"I was so afraid you wouldn't come!" he murmured.

"I was much pleased to accept your kind invitation," she returned, demurely, while Clare shot a quick glance of jealous inquiry from one to the other.

Miss Cavan could not, however, complain that the companion whose presence she so much objected to endeavoured in any way to outshine her in conversation. Laline scarcely spoke at all during tea, at which meal she presided behind the tea-urn, her manipulation of which filled Wallace with secret rapture. There was something so delightfully domestic in the sight of her slim wrists peeping from her neat blue-serge sleeves as she filled the cups, something so suggestive of honeymoon-breakfasts and little tête-à-tête meals on winter evenings, that it was as much as he could do to refrain from springing from his seat and proposing to her there and then, and prefacing his remarks with a kiss on each enchanting wrist.

Old Mr. Wallace sat stroking his silver-gray beard and gazing with much satisfaction on the assembled guests after they had taken their place round the tea-table. At length he turned to Mrs. Vandeleur, and addressed her in his usual slow tones, marked by a strong Scotch accent.

"I believe, madam," he said, "that I am very much behind the times. But I am an old man, and I live in a very old house and carry on a very old business, and that must be my excuse. My boy Wallace humours me; he knows I like a table to be where I'm used to seeing it—in the middle of the room—and the chairs drawn up round it, and so he puts it there. And now I am wondering whether the two charming young ladies you have brought with you to-day will humour me too?"

"In what, Mr. Armstrong?"

"Would they take off their hats while they are here?" he asked, with a wistful eagerness which touched Laline deeply. "You see," he added, apologetically, "this is not a fashionable call, and there are no fashionable people to meet you. And when I see young people about me without their hats it makes me feel for the time that they are not only visitors, but my own family."

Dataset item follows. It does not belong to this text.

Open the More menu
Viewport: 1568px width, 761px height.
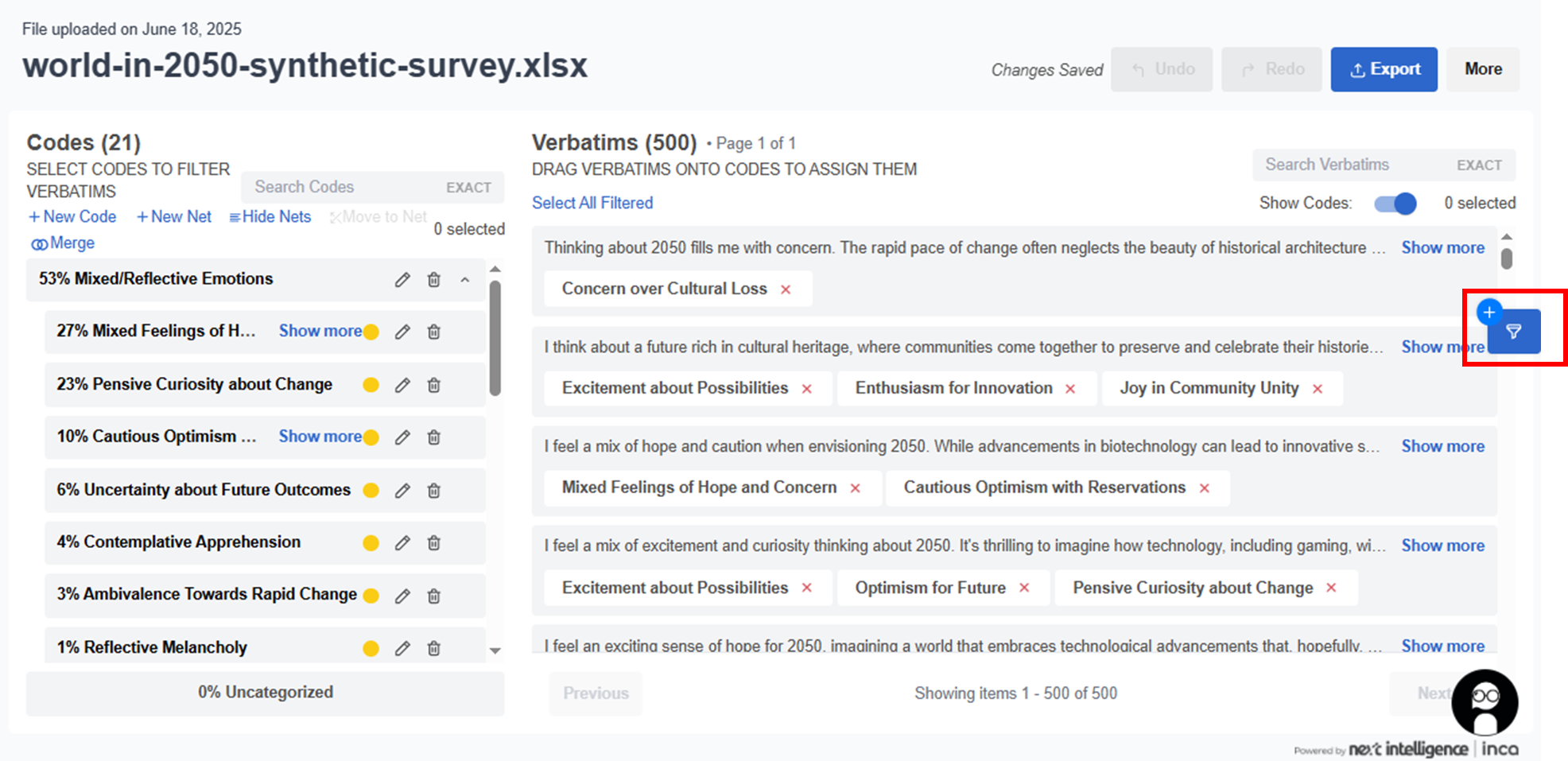1483,69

Long before he had finished speaking Laline had removed her hat, much to Wallace's delight, and had confided it to him to place on one side for her, thus enabling him to feast his eyes upon her white brow and soft hair, waving in Madonna-like fashion over her temples and across the tips of her little pink ears.

"Have you no women-relations at all, then?" Mrs. Vandeleur inquired.

Alexander Wallace sighed and shook his head.